Um dos mitos que se criou com a proposta é de que qualquer brasileiro vai poder ter conta em dólar ou outra moeda estrangeira no Brasil. Não é bem assim, certo? Pode nos explicar, por favor? 

O novo marco garante que um depósito em conta no Brasil poderá ter também um paralelo em conta no exterior para investidores. Hoje, a pessoa quando quer investir no câmbio tem que fazer uma operação especial, contratar cotas junto a quem oferece. Mas a partir do marco do câmbio poderá haver essa opção. Um ponto interessante é que quando um estrangeiro envia um dinheiro para o país, uma família aqui em Governador Valadares, por exemplo, que é marco da imigração brasileira, tem de mandar via casa de câmbio, de remessas. A partir do marco, não. O banco tendo uma correspondência no exterior, o imigrante pode fazer o depósito lá fora e, naturalmente, a família no Brasil receberá o equivalente ao câmbio aqui. A mesma coisa o brasileiro. Já se podia com o cartão de débito fazer um saque lá fora na conta do Brasil. A pessoa vai sacar agora direto também da conta dela. É uma questão apenas de autorização que antes tinha uma série de outros procedimentos e que agora está muito facilitado. Mas isso não significa que nós vamos dolarizar a economia. O que nós estamos fazendo é apenas facilitando, legalizando e trazendo a possibilidade de investimentos fora e dentro do Brasil com muito mais rapidez e por muito mais players, outros operadores além dos bancos e casas de câmbio tradicionais. 

O senhor acredita que a modernização do mercado de câmbio vai ajudar o processo de adesão do Brasil à OCDE? 

A OCDE tem uma série de regras e padrões sobre operações contábeis, por exemplo, como as empresas brasileiras prestam conta, tem os seus balanços publicados. A OCDE também exige do país transparência nas contas públicas, nas operações de títulos da dívida externa e nas operações de câmbio. Um dos pontos principais da OCDE é o combate às remessas ilegais ao mercado negro. O Brasil é signatário de vários acordos internacionais de controle desse fluxo internacional de câmbio. Portanto, a legislação garante ao Banco Central e ao Ministério da Economia a atualização necessária para adaptação às exigências da OCDE e dos parceiros internacionais que as criaram. Portanto, acredito que sim, poderá facilitar e muito, será um passo a mais para que nos juntemos ao grupo de países desenvolvidos, onde essas regras ajudam e muito no desenvolvimento interno de cada um dos participantes. 

Por fim, o projeto teria algum impacto no preço do real frente ao dólar a longo prazo?

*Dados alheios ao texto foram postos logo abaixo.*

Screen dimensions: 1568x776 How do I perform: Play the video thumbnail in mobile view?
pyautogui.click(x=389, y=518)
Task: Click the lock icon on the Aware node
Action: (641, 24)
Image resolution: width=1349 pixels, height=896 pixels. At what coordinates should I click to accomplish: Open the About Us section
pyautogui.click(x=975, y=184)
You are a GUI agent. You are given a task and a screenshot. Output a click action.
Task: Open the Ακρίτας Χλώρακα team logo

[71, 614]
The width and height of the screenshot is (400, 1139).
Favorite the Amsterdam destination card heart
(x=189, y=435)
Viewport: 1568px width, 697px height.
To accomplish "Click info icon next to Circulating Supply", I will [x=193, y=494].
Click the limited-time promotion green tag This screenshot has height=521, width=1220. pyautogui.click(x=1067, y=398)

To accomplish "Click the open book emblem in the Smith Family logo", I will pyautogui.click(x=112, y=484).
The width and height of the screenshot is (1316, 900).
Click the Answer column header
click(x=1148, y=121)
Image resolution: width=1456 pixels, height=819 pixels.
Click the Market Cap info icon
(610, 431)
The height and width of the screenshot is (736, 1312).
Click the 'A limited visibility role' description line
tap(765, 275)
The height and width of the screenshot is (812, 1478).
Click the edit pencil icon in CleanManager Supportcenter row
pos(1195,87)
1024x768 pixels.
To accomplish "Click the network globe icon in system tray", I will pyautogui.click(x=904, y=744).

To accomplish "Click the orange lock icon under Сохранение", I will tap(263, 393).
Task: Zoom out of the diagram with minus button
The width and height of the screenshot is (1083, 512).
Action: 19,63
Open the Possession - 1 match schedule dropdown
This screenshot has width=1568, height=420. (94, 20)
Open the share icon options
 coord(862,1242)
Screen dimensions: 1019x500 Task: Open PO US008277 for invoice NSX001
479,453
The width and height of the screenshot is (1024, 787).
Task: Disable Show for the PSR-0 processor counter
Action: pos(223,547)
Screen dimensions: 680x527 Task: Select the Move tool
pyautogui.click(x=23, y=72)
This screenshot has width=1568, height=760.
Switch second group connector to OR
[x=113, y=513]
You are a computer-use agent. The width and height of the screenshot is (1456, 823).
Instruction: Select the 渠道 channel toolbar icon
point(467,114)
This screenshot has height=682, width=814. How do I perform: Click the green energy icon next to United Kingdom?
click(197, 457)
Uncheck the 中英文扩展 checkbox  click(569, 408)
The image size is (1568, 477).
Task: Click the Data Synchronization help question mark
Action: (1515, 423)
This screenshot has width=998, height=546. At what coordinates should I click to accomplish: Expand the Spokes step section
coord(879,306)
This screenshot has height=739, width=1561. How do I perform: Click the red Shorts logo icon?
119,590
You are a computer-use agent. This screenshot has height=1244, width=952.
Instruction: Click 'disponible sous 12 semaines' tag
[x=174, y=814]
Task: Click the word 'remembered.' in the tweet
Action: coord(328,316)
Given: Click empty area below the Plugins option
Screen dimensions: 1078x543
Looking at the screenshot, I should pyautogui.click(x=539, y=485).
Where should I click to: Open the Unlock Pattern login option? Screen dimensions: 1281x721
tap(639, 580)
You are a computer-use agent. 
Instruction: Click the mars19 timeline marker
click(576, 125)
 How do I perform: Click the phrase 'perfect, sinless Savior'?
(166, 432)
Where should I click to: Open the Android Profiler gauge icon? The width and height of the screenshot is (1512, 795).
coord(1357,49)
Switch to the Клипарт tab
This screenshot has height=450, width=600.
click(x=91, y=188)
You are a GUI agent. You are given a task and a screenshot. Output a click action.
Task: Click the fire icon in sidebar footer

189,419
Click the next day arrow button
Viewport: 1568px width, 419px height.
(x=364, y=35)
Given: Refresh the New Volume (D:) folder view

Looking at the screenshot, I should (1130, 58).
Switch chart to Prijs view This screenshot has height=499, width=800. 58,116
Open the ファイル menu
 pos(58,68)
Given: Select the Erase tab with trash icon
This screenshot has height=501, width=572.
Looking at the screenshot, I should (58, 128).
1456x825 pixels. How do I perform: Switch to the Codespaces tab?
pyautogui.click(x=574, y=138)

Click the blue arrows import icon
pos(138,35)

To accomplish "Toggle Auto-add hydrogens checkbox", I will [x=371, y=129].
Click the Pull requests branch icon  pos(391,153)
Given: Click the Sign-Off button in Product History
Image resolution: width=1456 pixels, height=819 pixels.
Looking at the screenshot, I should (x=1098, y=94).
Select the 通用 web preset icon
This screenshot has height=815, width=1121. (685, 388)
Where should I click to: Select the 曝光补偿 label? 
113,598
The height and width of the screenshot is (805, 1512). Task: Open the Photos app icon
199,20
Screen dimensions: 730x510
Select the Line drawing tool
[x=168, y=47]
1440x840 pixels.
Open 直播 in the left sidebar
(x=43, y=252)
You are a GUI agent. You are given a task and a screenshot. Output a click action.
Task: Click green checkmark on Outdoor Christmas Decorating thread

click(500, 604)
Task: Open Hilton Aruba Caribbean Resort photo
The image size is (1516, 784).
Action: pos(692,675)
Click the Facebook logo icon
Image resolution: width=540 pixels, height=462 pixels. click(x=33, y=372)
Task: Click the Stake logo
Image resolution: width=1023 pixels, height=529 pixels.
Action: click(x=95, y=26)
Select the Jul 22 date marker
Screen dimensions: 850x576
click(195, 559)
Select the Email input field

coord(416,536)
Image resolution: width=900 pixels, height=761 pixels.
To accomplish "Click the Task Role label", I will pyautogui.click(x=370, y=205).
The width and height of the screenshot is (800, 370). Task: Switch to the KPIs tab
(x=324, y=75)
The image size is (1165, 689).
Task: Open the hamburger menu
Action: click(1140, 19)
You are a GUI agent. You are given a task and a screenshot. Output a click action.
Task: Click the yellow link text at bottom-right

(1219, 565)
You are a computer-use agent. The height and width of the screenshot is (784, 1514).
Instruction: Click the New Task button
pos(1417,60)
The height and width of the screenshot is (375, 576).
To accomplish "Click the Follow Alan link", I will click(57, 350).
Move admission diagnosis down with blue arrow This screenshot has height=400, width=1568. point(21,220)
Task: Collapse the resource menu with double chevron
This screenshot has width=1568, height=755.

Naturalmente que facilitar a entrada de moeda estrangeira e também as remessas retira boa parte da pressão sobre o câmbio brasileiro, que é feito ainda de forma muito engessada por meio de grandes operadores. Haverá uma facilidade maior para se ter acesso a essas moedas. Portanto, a dependência de se comprar apenas em alguns lugares vai diminuir. Agora, o câmbio no Brasil tem uma série de condicionantes para que o valor seja atingido, principalmente a questão das contas públicas. Com relação à legislação, estamos fazendo as mudanças necessárias para colaborar e ajudar o Banco Central e os brasileiros a terem um acesso maior e controle sobre o câmbio, mas naturalmente um valor mais baixo dependerá de uma série de questões, situações e respostas do mercado financeiro e também do Ministério da Economia, de todo um planejamento econômico e da política monetária que o país implementar nos anos vindouros.